Ya han pasado casi veinticuatro horas desde que los hombres del FSB, el nuevo servicio de inteligencia ruso, se llevaron a Joona Linna de casa de Nikita Karpin. No contestaron a ninguna pregunta ni le dieron ninguna explicación al comisario sueco de por qué le quitaban el pasaporte, la cartera, el reloj de pulsera y también el teléfono móvil.
Tras esperar varias horas sentados en una taberna, se lo llevaron a un bloque de cemento sin pintar, caminaron hasta el final de la galería y se metieron en un piso de dos habitaciones.
Invitaron a Joona a pasar a la del fondo, donde había una butaca sucia, una mesa con dos sillas y un pequeño aseo. La puerta de acero se cerró a sus espaldas y después no ocurrió nada hasta un par de horas más tarde, cuando le dieron una bolsa caliente de papel con un menú de McDonald’s.
Joona tiene que ponerse en contacto con sus compañeros y pedirle a Anja que investigue a Vadim Levanov y a sus hijos gemelos, Igor y Roman. Quizá los nuevos nombres les den nuevas direcciones, quizá puedan rastrear la cantera de grava en la que estuvo trabajando el padre.
Pero la puerta de metal estaba cerrada con llave y las horas iban pasando. Joona oyó a los hombres hablar por teléfono en un par de ocasiones y luego todo quedó en silencio.
Joona da cabezadas en la butaca, pero al despuntar la mañana unas voces y unos pasos en la habitación contigua lo despiertan.
Enciende la lámpara de pie y espera a que entren.
Alguien tose y habla irritado en ruso. De pronto la puerta se abre y los dos hombres del día anterior entran. Ambos llevan una pistola enfundada bajo el brazo y hablan rápido en ruso entre sí.
El que tiene el pelo plateado arrastra una de las sillas y la pone en el centro de la habitación.
—Siéntate aquí —pronuncia en buen inglés.
Joona se levanta de la butaca, observa que el hombre se aparta cuando él se acerca a la silla y se sienta sin prisa alguna.
—No estás aquí en misión oficial —dice el hombre del cuello de toro y los ojos negros—. Vas a explicarnos qué asunto te ha traído a casa de Nikita Karpin.
—Estuvimos hablando del asesino en serie Aleksandr Pichuskin —responde Joona indiferente.
—¿Y cuáles fueron vuestras conclusiones? —pregunta el hombre cano.
—La primera víctima fue quien había pretendido convertirse en su cómplice —dice Joona—. Estábamos hablando de él…, de Mijail Odijchuk.
El hombre ladea la cabeza, asiente un par de veces en silencio y luego dice en tono amable:
—Es obvio que estás mintiendo.
El hombre del cuello ancho se ha dado la vuelta y ha desenfundado el arma. No es fácil de ver, pero podría tratarse de una Glock de calibre grueso. Oculta el arma con el cuerpo mientras hace entrar una bala en el ánima.

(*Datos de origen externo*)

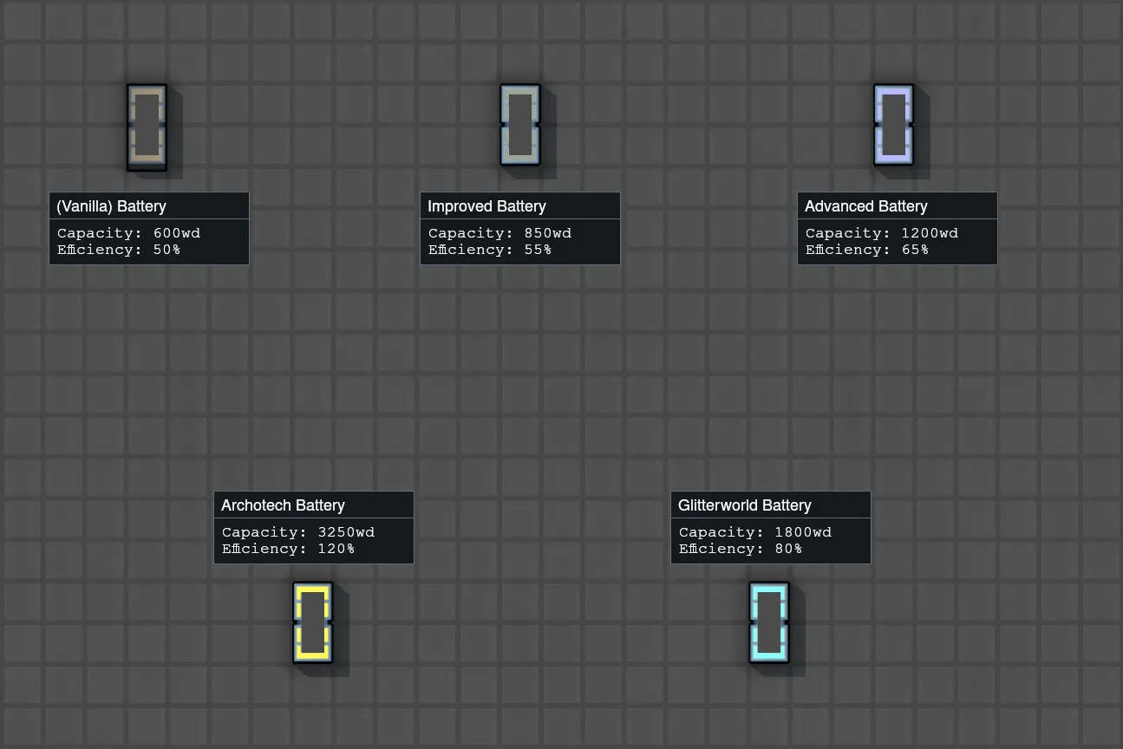Click the Improved Battery sprite
This screenshot has height=749, width=1123.
(x=519, y=125)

—¿Qué te ha contado Nikita Karpin? —continúa el hombre de pelo plateado.
—Nikita opina que el rol del cómplice era…
—¡No mientas! —ruge el otro y se da la vuelta con la pistola en la espalda.

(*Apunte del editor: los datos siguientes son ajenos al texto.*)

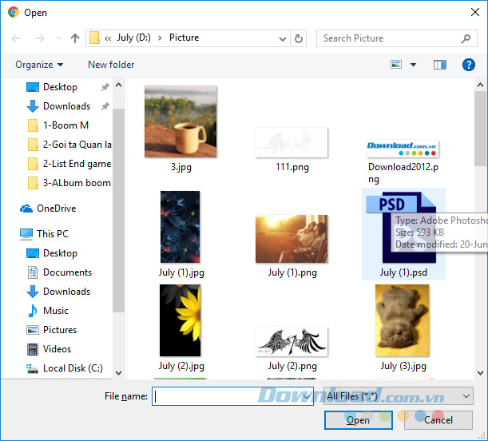Open the Organize menu

click(38, 65)
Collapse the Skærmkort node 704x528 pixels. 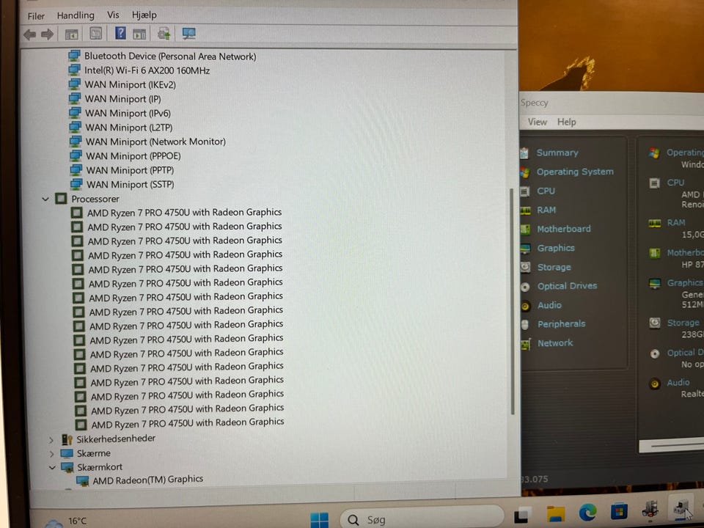tap(52, 468)
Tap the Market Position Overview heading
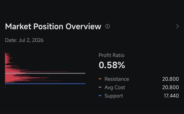Image resolution: width=184 pixels, height=114 pixels. click(x=53, y=27)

—Nikita Karpin ya no tiene potestad para nada, ya no pertenece al servicio de inteligencia.
—Tú lo sabías, ¿verdad? —pregunta el hombre de ojos negros.

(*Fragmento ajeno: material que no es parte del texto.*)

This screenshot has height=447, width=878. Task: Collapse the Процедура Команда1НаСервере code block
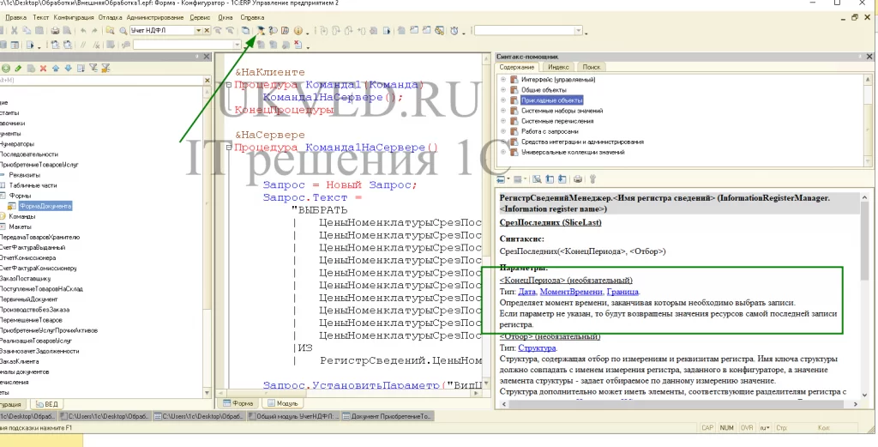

Joona piensa que a lo mejor podría reducir a los dos hombres, pero sin pasaporte ni dinero le es igualmente imposible salir del país.
Los agentes intercambian algunas palabras en ruso.
El del pelo blanco y a cepillo suspira hondo y luego dice cortante:
—Habéis hablado de material confidencial y necesitamos saber exactamente qué información te ha dado antes de poderte llevar al aeropuerto.
Los tres permanecen un buen rato inmóviles en la habitación. El hombre de pelo blanco mira su teléfono, le dice algo en ruso al otro y obtiene una negativa a modo de respuesta.
—Tienes que contárnoslo —dice, y se guarda el teléfono en el bolsillo.
—Te dispararé a las rodillas —añade el otro.
—O sea, que vas hasta Ljubimova, quedas con Nikita Karpin y…
El hombre de pelo cano se corta al recibir una llamada. La coge y parece estresado, cruza unas pocas palabras y luego le dice algo a su compañero. Los dos hablan de prisa en un tono que se vuelve cada vez más inquieto.